No one ever wants to take a composition class.
That’s the first hurdle in teaching I always faced – convincing the students that they actually want to be in the class they find themselves forced, by the college, to take. Even when I taught an upper-level class in poetic forms, a lot of my students were unexcited to be in my classroom, mostly because a forms class was required, and about half of my students were fiction-focused, driven to my class by the need to graduate.
Now teaching composition isn’t really fun for me either. I’d prefer to teach creative writing, or focus on the literature of alien invasions, or study the analysis and the writing of reviews.
But teaching a class for me involves two things: entertaining the students and entertaining myself.
Given: If I am not interested in what I am teaching, then how can I effectively convey what I’m teaching to my students?
Given: If the students are not interested in what they are learning, how can they be convinced to spend time on classwork, much less actually learn what the class is designed to teach.
Solution: When I was teaching regularly, I would regularly change what I was teaching. Well, the truth is that I was almost always teaching composition, so I couldn’t change the subject. But composition is really a focus on clarity and style, an understanding of the formal qualities of writing. And because we’re dealing with form, that means that a class can talk about anything through the lens of composition.

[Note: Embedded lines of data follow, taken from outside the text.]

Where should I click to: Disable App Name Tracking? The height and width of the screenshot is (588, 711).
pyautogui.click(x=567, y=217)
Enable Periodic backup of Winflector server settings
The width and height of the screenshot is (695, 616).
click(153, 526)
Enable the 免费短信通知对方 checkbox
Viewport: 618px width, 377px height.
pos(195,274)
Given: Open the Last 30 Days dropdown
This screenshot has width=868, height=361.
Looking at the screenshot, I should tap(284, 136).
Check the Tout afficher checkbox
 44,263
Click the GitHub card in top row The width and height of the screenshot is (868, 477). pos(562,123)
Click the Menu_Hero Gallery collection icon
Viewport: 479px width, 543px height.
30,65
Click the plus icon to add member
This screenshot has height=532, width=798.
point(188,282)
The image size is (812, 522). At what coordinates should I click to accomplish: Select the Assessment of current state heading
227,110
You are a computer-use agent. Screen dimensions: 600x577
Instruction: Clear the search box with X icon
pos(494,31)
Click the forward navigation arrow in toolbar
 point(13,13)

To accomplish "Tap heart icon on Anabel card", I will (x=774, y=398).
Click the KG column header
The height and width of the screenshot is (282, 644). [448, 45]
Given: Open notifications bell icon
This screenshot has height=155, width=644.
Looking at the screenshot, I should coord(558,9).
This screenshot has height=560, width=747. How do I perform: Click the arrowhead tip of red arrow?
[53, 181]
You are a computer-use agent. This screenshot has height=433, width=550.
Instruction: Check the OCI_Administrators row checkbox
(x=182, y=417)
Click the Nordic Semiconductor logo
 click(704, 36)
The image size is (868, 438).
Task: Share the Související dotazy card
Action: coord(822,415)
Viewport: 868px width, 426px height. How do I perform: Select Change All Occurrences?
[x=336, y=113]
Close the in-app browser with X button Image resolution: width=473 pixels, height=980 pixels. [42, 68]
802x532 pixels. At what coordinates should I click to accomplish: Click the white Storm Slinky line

Solution: The same with the students as with the teacher: a student is more likely to care about something that they care about. With that tautology out of the way, what I mean is that if a project or paper or assignment ends up focused on a subject the student cares about, then they are more likely to invest time in that project/paper/assignment, and the more they are invested, the more likely they are to learn (whether they like it or not).
So I’m fascinated when any sort of normally dry subject is dressed up in a fashion both entertaining and effective. Sure, according to my theory, any lesson that’s entertaining is effective in that it grabs the student’s attention. But to be truly effective, a lesson has to convey information in an understandable way that sticks in the mind or, more importantly, encourages said mind to explore the subject beyond the lesson.